Download or read book Wasting a Crisis written by Paul G. Mahoney and published by University of Chicago Press. This book was released on 2016-11-11 with total page 215 pages. Available in PDF, EPUB and Kindle. Book excerpt: In Securities Regulation Reassessed, Paul Mahoney shows that policy responses to financial crises are broadly similar across place and time: political actors, hoping to avoid blame for a financial crisis, create a narrative of market failure, arguing that misbehavior by securities market participants, rather than prior policy errors, is the primary cause of the crisis. Politically obliged regulators craft reforms that purport to solve problems which are either non-existent or only tangentially related to the crisis; yet they increase the complexity and expense of compliance, resulting in consolidation and concentration of market share in the hands of already leading financial firms. Securities Regulation Reassessed illustrates these points primarily but not exclusively with evidence from the New Deal-era securities reforms in the United States. Against the conventional wisdom that regards the New Deal reforms as successful, Mahoney provides substantial countervailing evidence, showing instead that Congress’s diagnoses were systematically inaccurate and its remedies reduced competition in the securities industry.

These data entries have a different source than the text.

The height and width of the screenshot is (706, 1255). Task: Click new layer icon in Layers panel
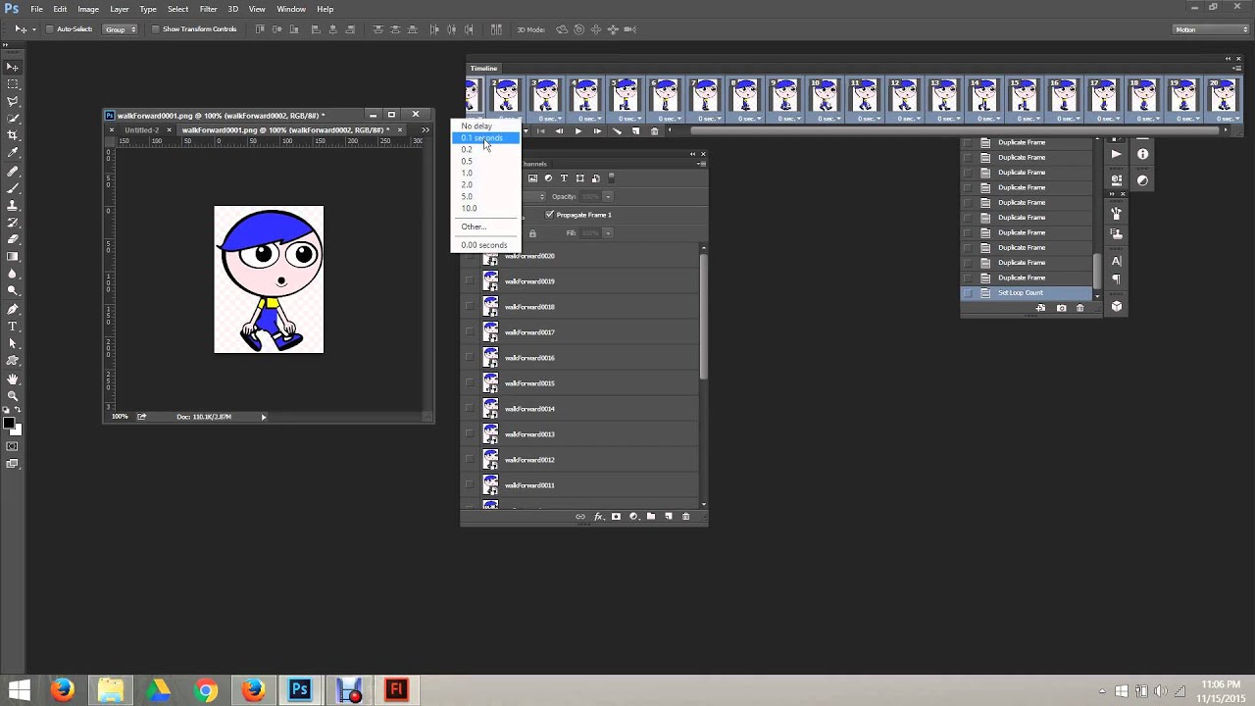pos(669,517)
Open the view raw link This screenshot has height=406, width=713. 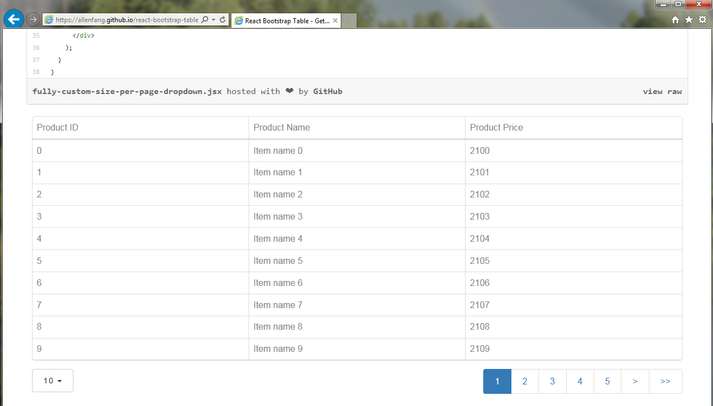pos(663,91)
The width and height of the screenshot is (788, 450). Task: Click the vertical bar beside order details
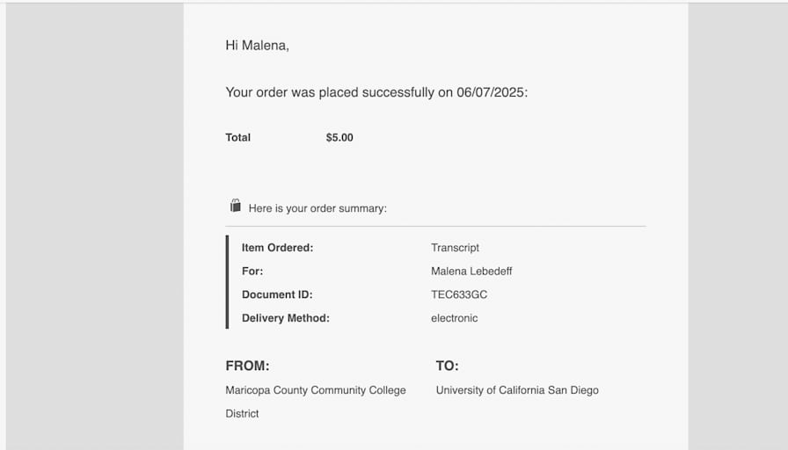227,282
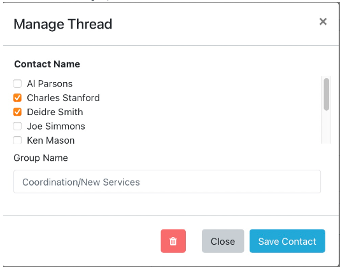Click the Contact Name heading
The image size is (340, 267).
(47, 64)
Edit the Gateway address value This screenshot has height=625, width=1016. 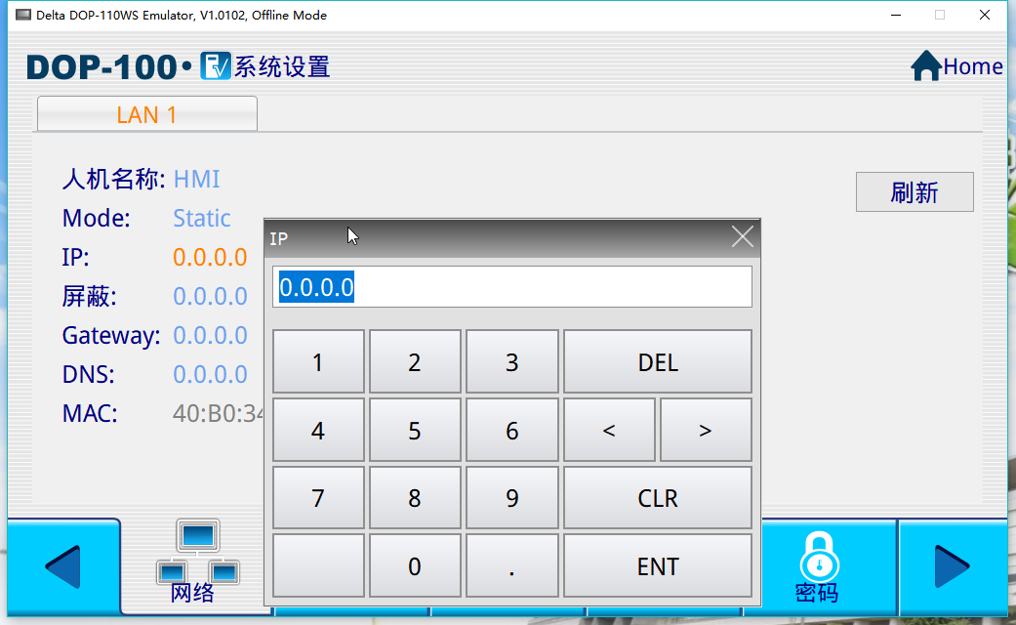(x=210, y=336)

Looking farther into history, the work treats several key episodes prior to the New Deal, including the English financial crises of 1697 and 1720 and the "blue sky” era of the 1910s and 1920s in the United States. Finally, Mahoney considers the Sarbanes-Oxley Act of 2002 and the Dodd-Frank Act of 2010 from the same analytical perspective. Mahoney finds a predictable pattern for efforts at securities reform: they require huge effort to enact, and yield little objectively measurable payoff and some objectively measurable harm.